#### STATED PROBLEM A
In the rows, begin at the line that contains "At what coordinates" and stop after the line that contains "Action: (x=41, y=222)", then rewrite those lines with "progress bar" replaced by "status bar" and everything else unchanged. Leave the pictures out.

#### PAGE EXCERPT

▶

Corporate social responsibility (CSR) seems to be competing with “Green” on the business magazine covers and newspaper headlines. There are many interpretations of CSR, and the intent behind the actions taken and publicized by the organizations─most often either pro or con.
Opportunities abound for CSR events that are positive for all involved. An important consideration is what events will be selected. Often, employees have a very limited view of what their companies do in the CSR arena. They may be aware, for example, of a United Way campaign or a Wells for Water type fundraiser. Unless employees make the time to look on the company’s internal website, they may not really understand the complexity or generosity of the company and the difference it makes around the world — beyond its normal goods and services.
In these tumultuous times, organizations are facing a multitude of challenges, such as keeping the people in the company energized, ambitious, connected to their work, and in a positive mood; in other words, the ideal employee. It is hard to do anything exceptional on top of a lousy mood. The proper choice of CSR events can increase cross-functional networks, decrease communication silos, foster solution-based thinking and raise mood levels, and thus, productivity.

◀

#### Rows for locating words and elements
▶

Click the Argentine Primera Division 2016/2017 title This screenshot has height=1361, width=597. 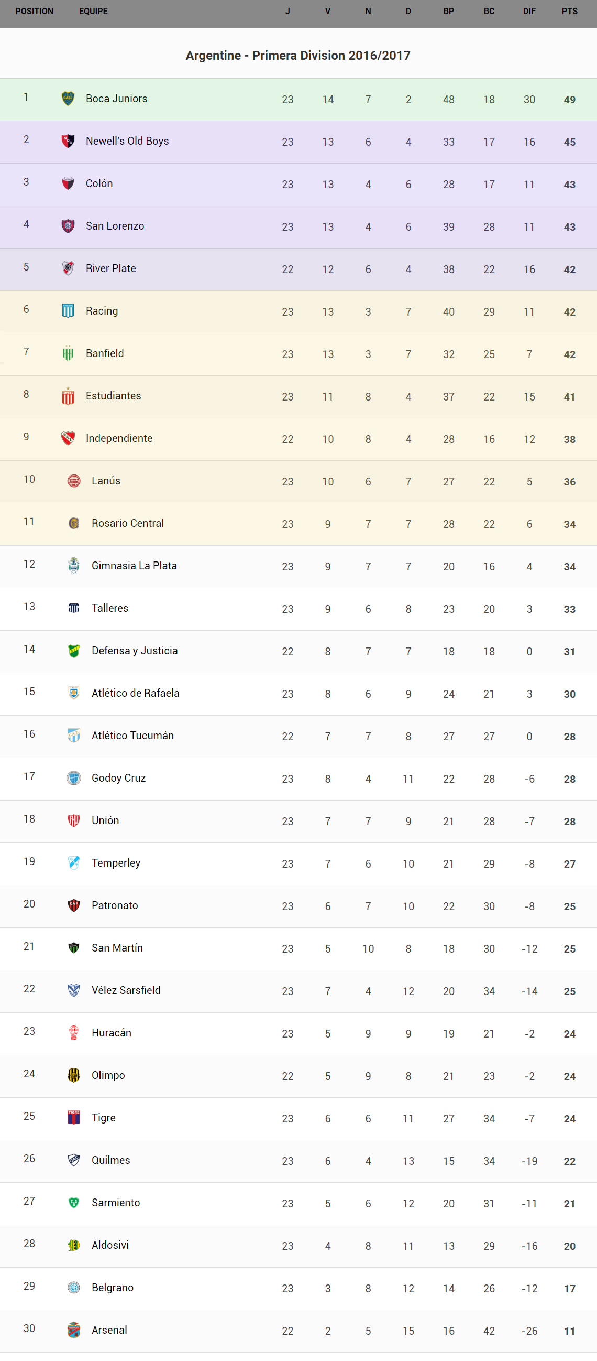tap(298, 55)
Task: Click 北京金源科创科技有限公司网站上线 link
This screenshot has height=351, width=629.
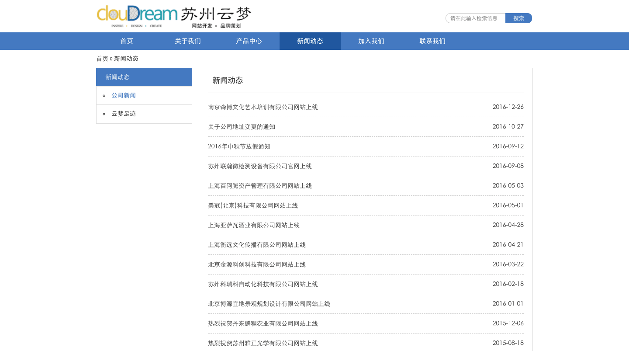Action: click(x=257, y=264)
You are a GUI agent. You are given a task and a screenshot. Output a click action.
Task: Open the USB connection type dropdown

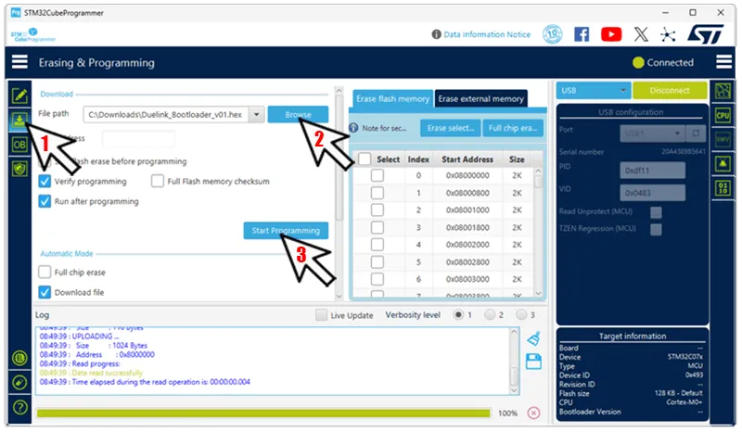(593, 91)
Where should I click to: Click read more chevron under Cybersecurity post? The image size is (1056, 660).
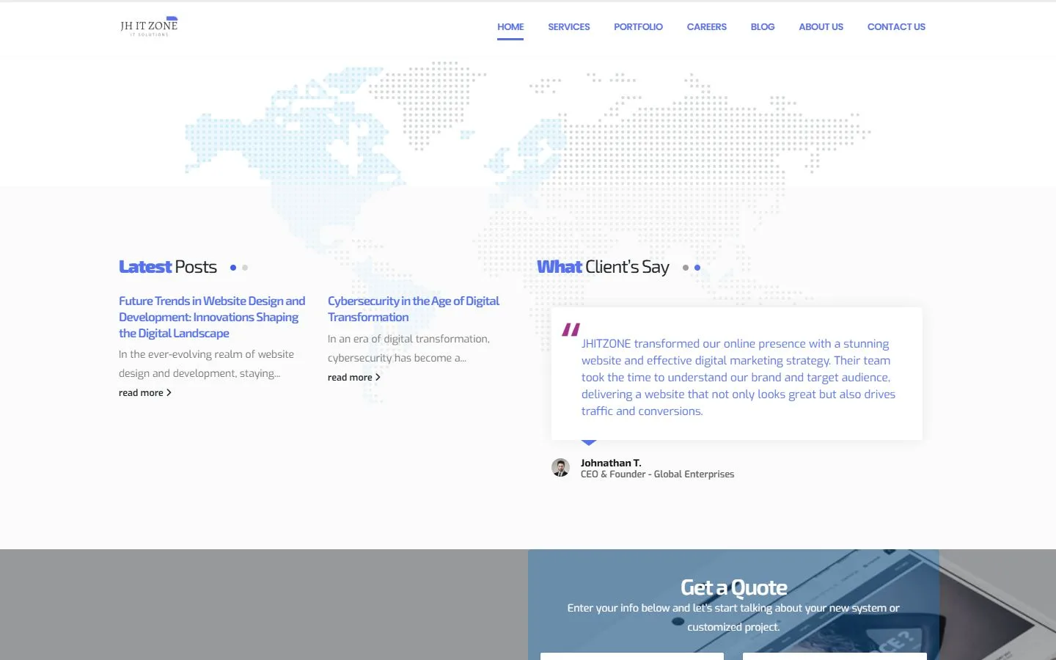coord(378,377)
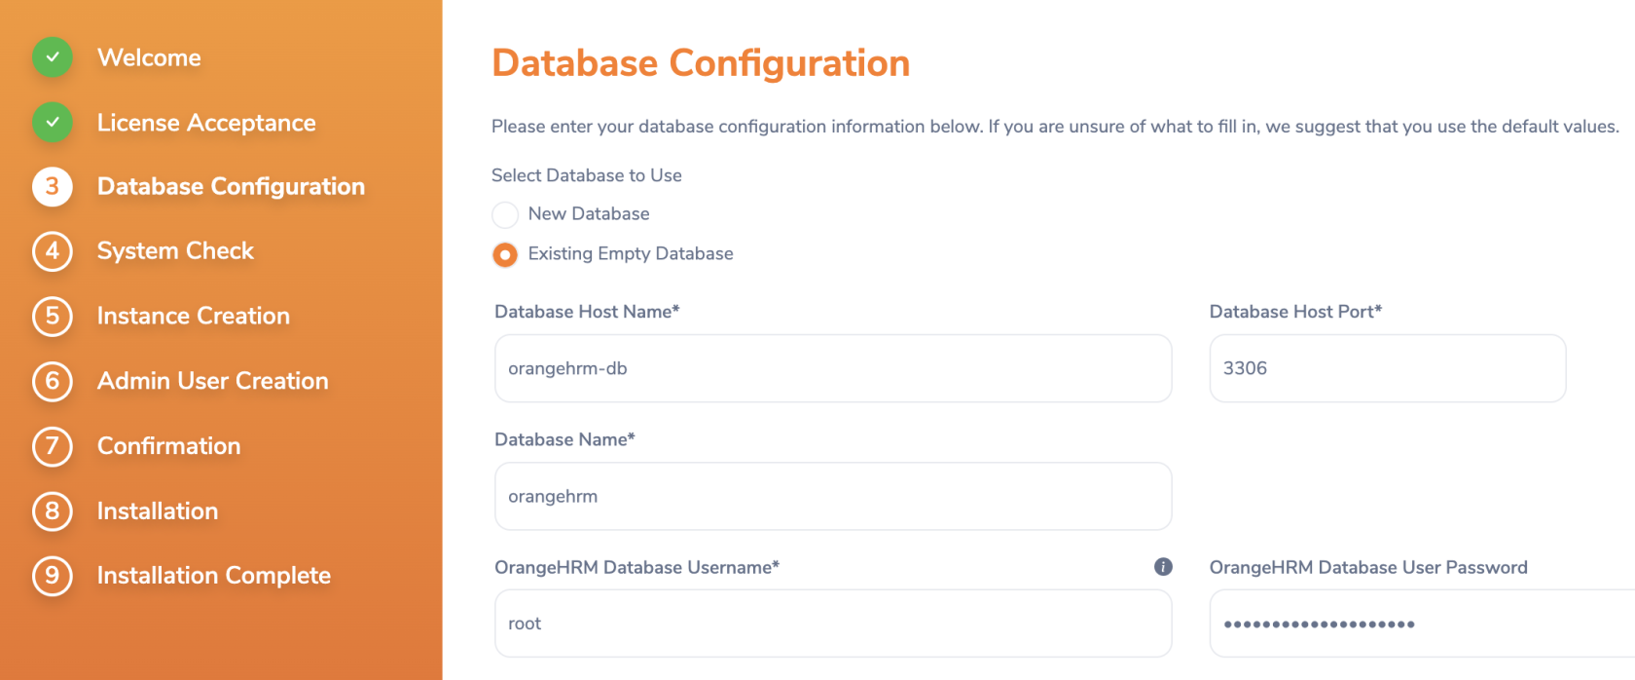Edit the OrangeHRM Database Username field
The image size is (1635, 680).
[832, 623]
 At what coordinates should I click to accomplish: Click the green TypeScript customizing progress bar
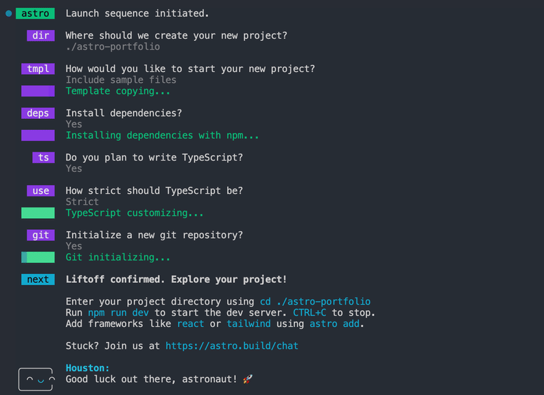(38, 213)
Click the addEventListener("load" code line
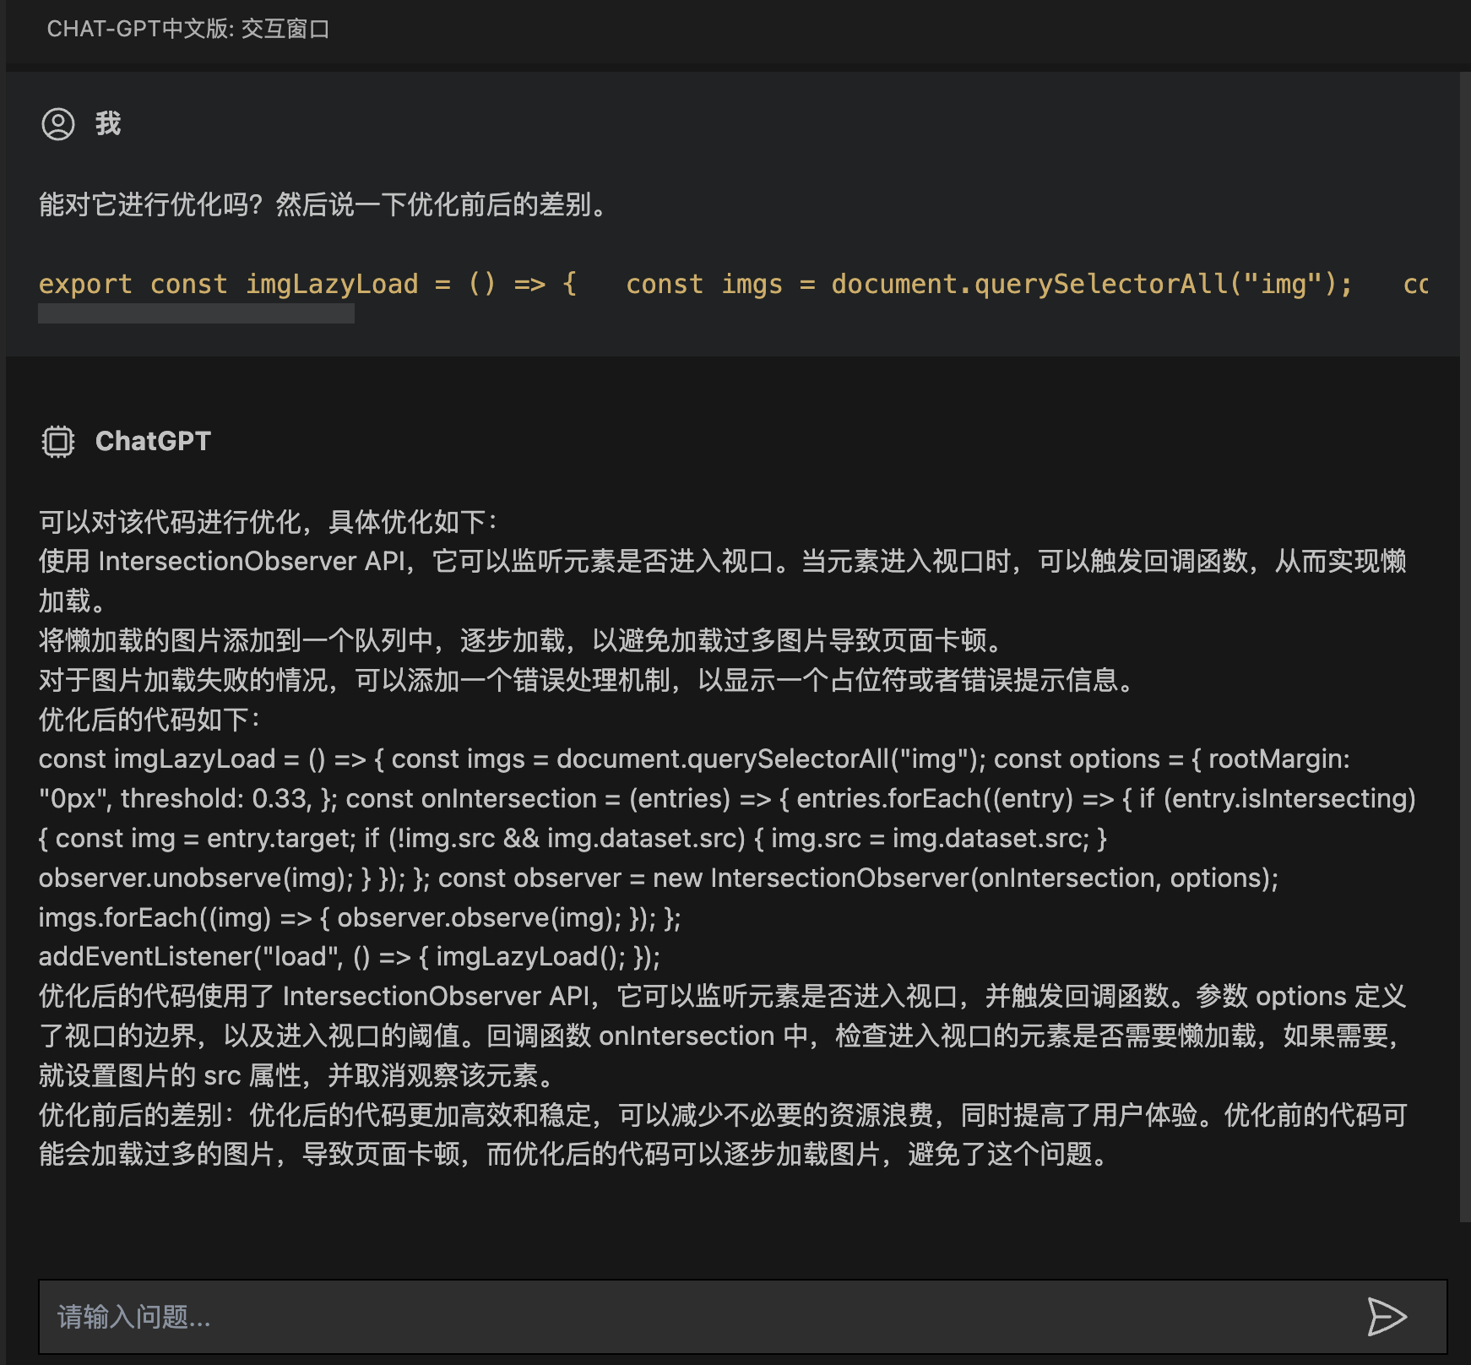The height and width of the screenshot is (1365, 1471). [x=350, y=956]
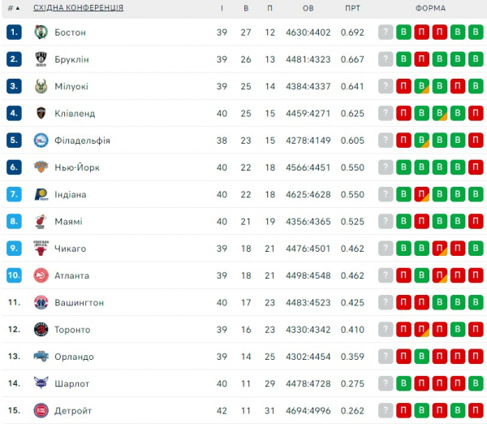487x424 pixels.
Task: Click the Miami Heat team logo
Action: (x=41, y=222)
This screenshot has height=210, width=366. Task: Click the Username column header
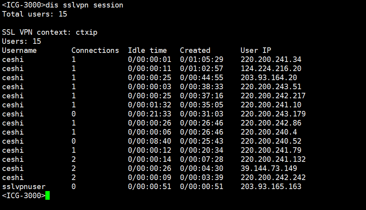pos(19,51)
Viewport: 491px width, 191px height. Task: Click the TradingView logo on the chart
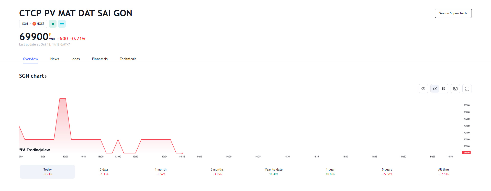35,150
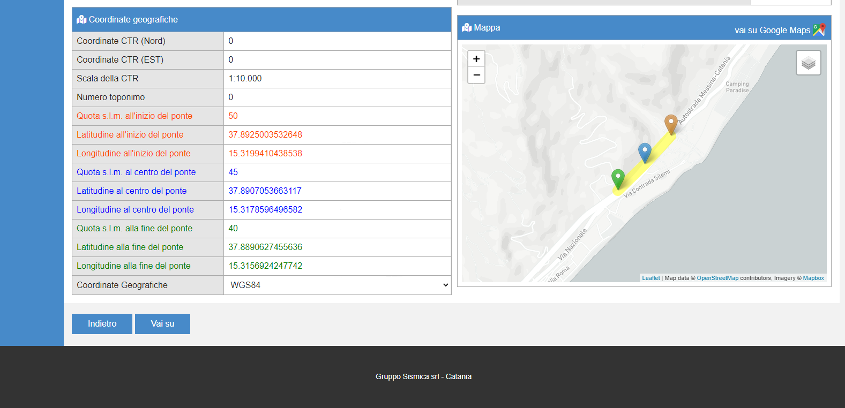Click the blue bridge center marker
The height and width of the screenshot is (408, 845).
[645, 152]

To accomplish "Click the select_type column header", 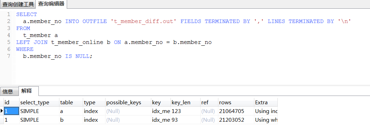I will 39,103.
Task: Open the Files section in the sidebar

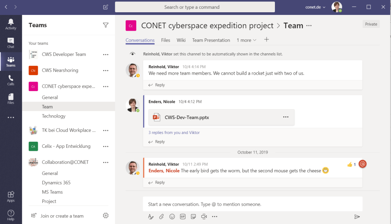Action: click(11, 99)
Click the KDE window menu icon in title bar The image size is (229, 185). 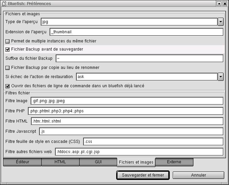point(3,4)

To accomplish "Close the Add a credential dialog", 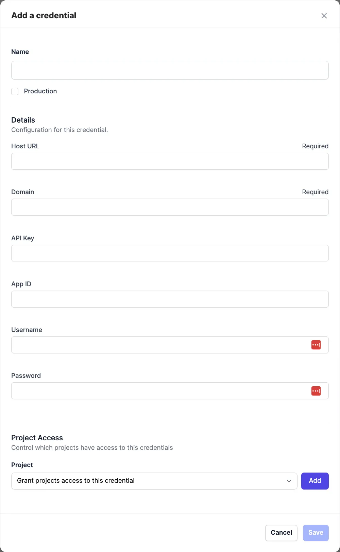I will [x=324, y=16].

◀

#### STATED PROBLEM B
According to the passage on corporate social responsibility, what two kinds of company efforts might employees be aware of?

#### WRITTEN SOLUTION A
 At what coordinates should I click to accomplish: Click the green TypeScript customizing status bar
(38, 213)
Click the addEventListener("load" code line
The height and width of the screenshot is (1365, 1471). [x=350, y=956]
487x424 pixels.
Task: Click the Miami Heat team logo
Action: (x=41, y=222)

#### WRITTEN SOLUTION B
A United Way campaign or a Wells for Water type fundraiser.